The Real Problem with “Just Enable MFA”
Most organisations believe they are protected once they enable Multi-Factor Authentication. The board receives a reassuring slide: “MFA deployed, identity secured.”
That is a dangerous oversimplification.
A default MFA deployment with Conditional Access left at Microsoft’s out-of-the-box settings leaves critical gaps that attackers actively exploit. Legacy authentication protocols bypass MFA entirely. SMS-based verification is trivially interceptable. Without device compliance checks, a compromised laptop with valid credentials walks straight through your front door.
The 10 policies in this guide address those gaps systematically. They represent the baseline we deploy for every enterprise client — not as a one-size-fits-all template, but as a proven starting framework that we then customise to your organisation’s specific risk profile, licensing, and operational requirements.

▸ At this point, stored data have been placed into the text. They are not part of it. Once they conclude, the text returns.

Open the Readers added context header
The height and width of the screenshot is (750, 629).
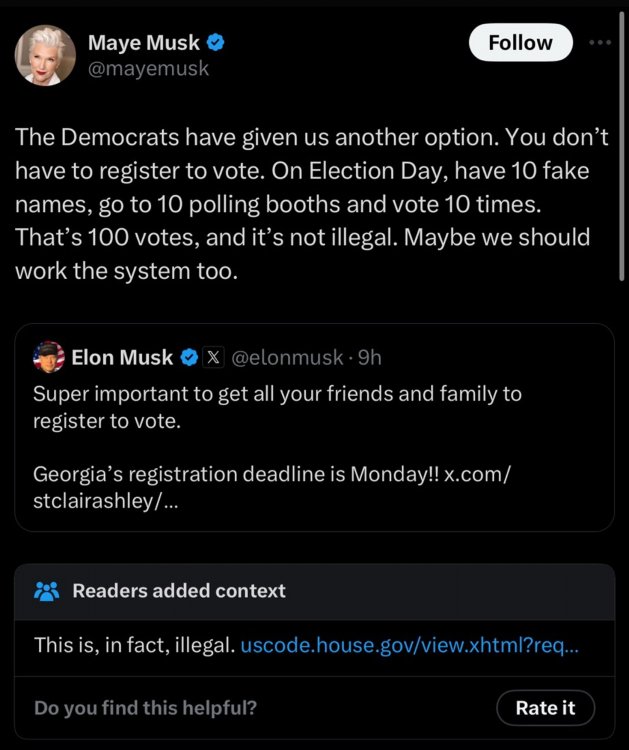click(179, 591)
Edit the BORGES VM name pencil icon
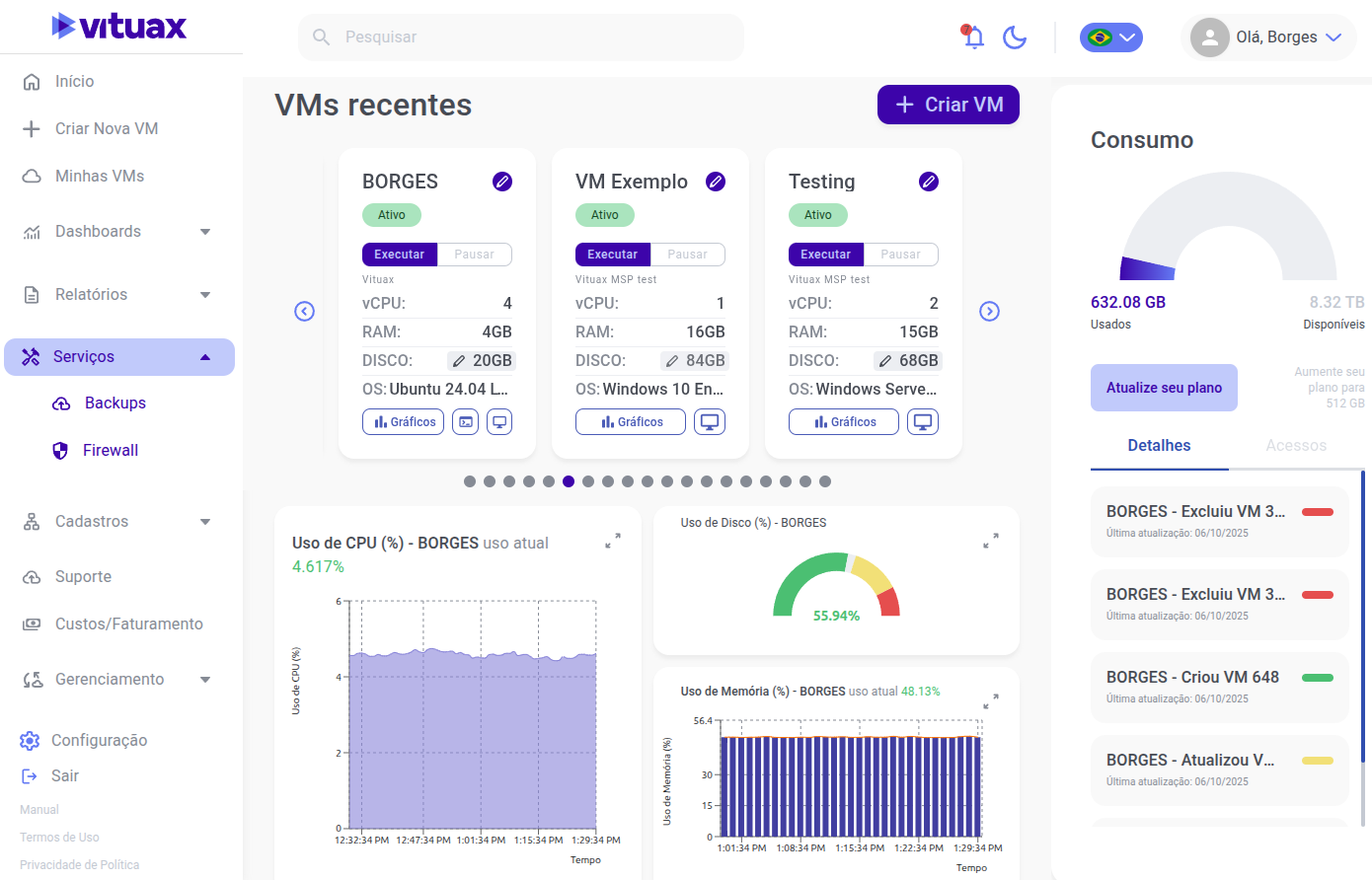The height and width of the screenshot is (880, 1372). tap(502, 182)
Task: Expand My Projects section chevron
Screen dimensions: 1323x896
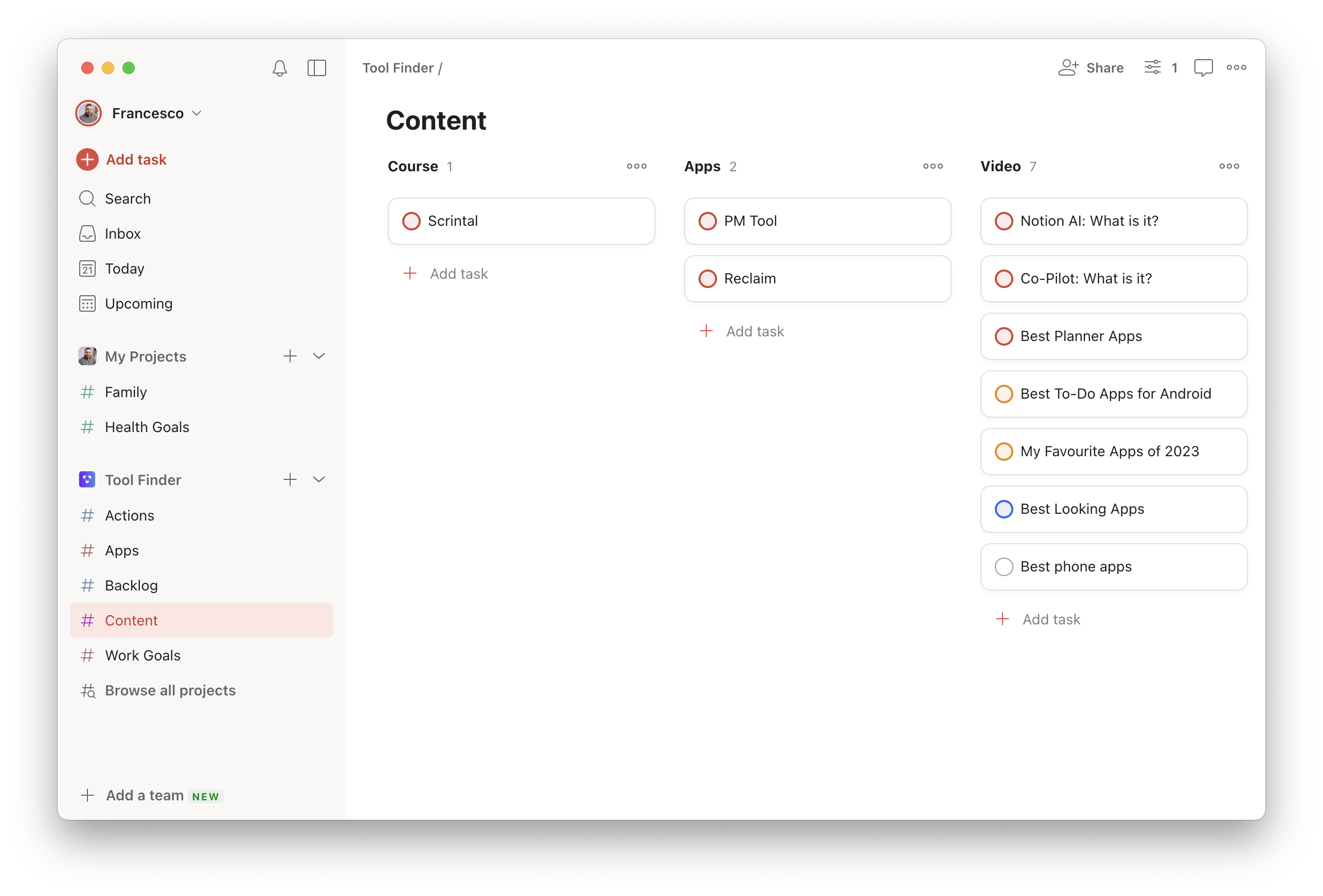Action: click(320, 356)
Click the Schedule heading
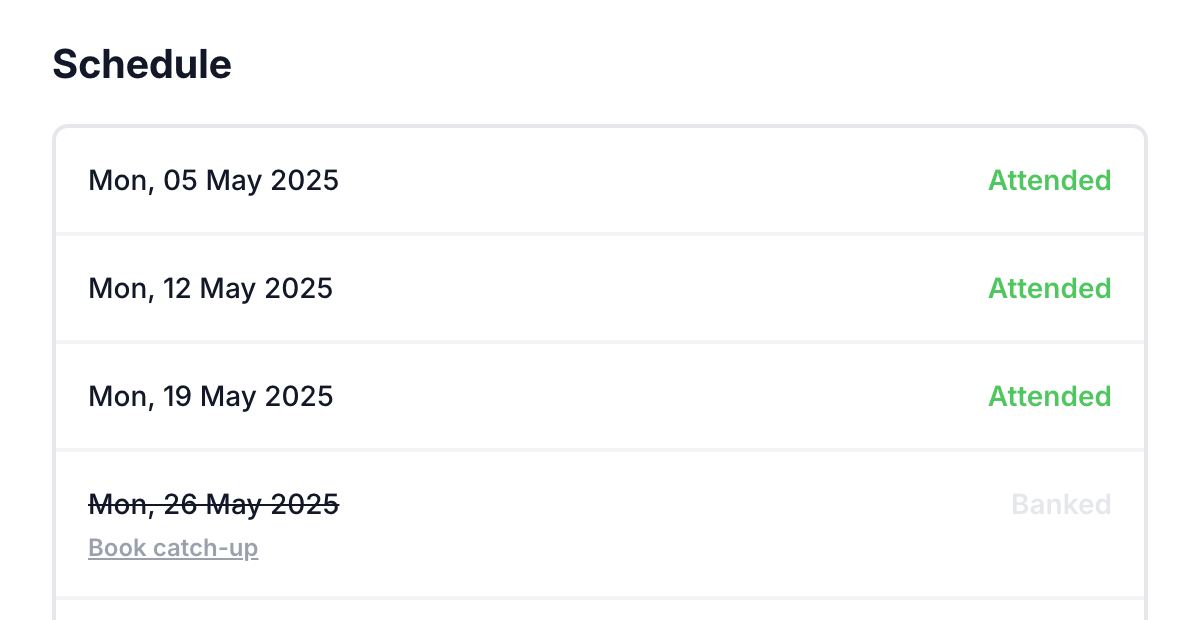The width and height of the screenshot is (1196, 620). (142, 65)
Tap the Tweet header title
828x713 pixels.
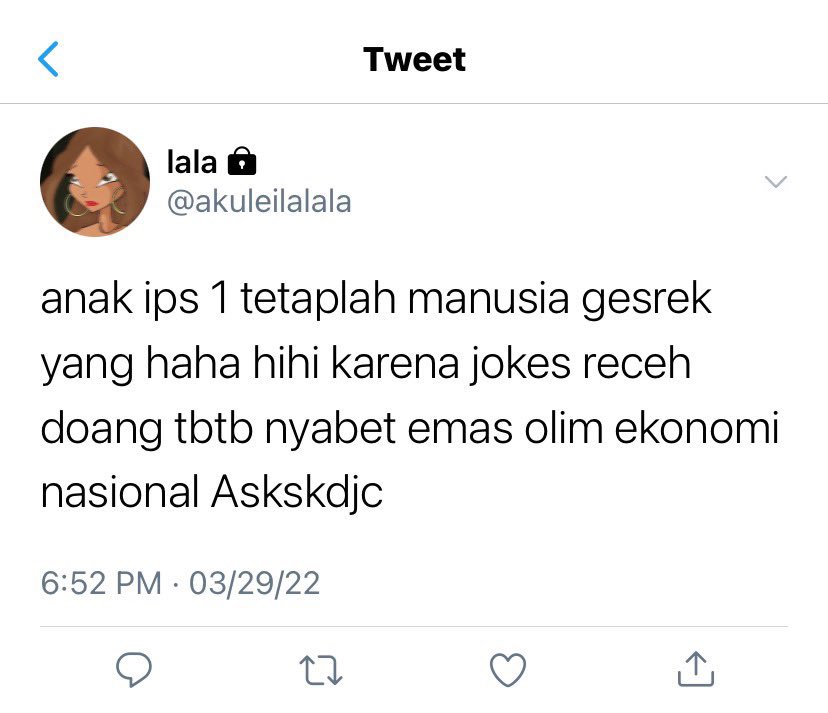click(415, 59)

Why Deploying Conditional Access Is Not a Weekend Project
Deploying Conditional Access requires careful planning. Rushing into enforcing strict access controls can lock out your entire organisation — from the CEO to your automated service accounts. Before configuring a single policy, consider these risks:
The Lockout Risk
Applying policies to “All Users” without proper exclusions can permanently lock administrators out of the tenant. Without emergency access accounts configured correctly, a single misconfiguration means calling Microsoft Support and waiting days for recovery.
Service Account Impact
Legacy applications and synchronisation accounts (like Microsoft Entra Connect) often fail silently when MFA is enforced incorrectly. Your directory sync stops, new users don’t provision, and password resets break.

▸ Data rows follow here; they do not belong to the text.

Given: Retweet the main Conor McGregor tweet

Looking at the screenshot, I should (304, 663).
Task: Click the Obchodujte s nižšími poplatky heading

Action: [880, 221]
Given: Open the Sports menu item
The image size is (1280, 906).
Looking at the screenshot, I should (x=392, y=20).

Our Approach: Report-Only Mode First
We never deploy a policy in “On” mode immediately. Every policy goes through a strict “Report-Only” phase where we analyse sign-in logs, identify impacted users and applications, and add necessary exclusions — before enforcement.
This is why the how matters more than the what. Knowing which policies to create is only step one. The real challenge is implementing them without locking out your CEO or breaking your service accounts.
The 10 Essential Conditional Access Policies
These policies provide comprehensive security coverage. However, they require precise tuning to match your specific licensing (P1/P2) and organisational structure. Each policy below includes the implementation challenge and our specific approach.
Require MFA for All Administrators
Protecting Global Admins is obvious, but many organisations miss subtle, high-privilege roles like Authentication Administrator or Privileged Role Administrator. If this policy fails or the MFA service goes down, you lose control of your tenant.
Our Approach: We implement emergency access accounts and exclude them carefully to ensure you always retain control during a disaster.
Require MFA for Azure Management
Attackers who gain access to the Azure Management portal can destroy your entire infrastructure. This policy strictly gates access to Azure resources.
Our Approach: We configure Authentication Strengths to require Phishing-Resistant MFA (FIDO2 or Certificate-based) for these sensitive portals. Standard SMS is not sufficient.
Block Legacy Authentication
Legacy protocols (POP3, IMAP, SMTP) do not support MFA, making them the #1 target for password spray attacks. If you leave these open, your MFA policies are effectively useless.
Our Approach: We use a discovery phase to identify hidden dependencies — older network printers, scanners, and legacy Line-of-Business applications — before enforcing the block.
Require MFA for Microsoft Admin Portals
This secures access to the interfaces where your data governance and security settings live, such as the Exchange Online and Microsoft Purview portals.
Our Approach: We align this policy with Zero Trust principles by verifying not just the user, but the device compliance status before granting access.
No Persistent Browser Sessions
This protects user access on unmanaged devices by preventing browser sessions from remaining signed in after the window is closed.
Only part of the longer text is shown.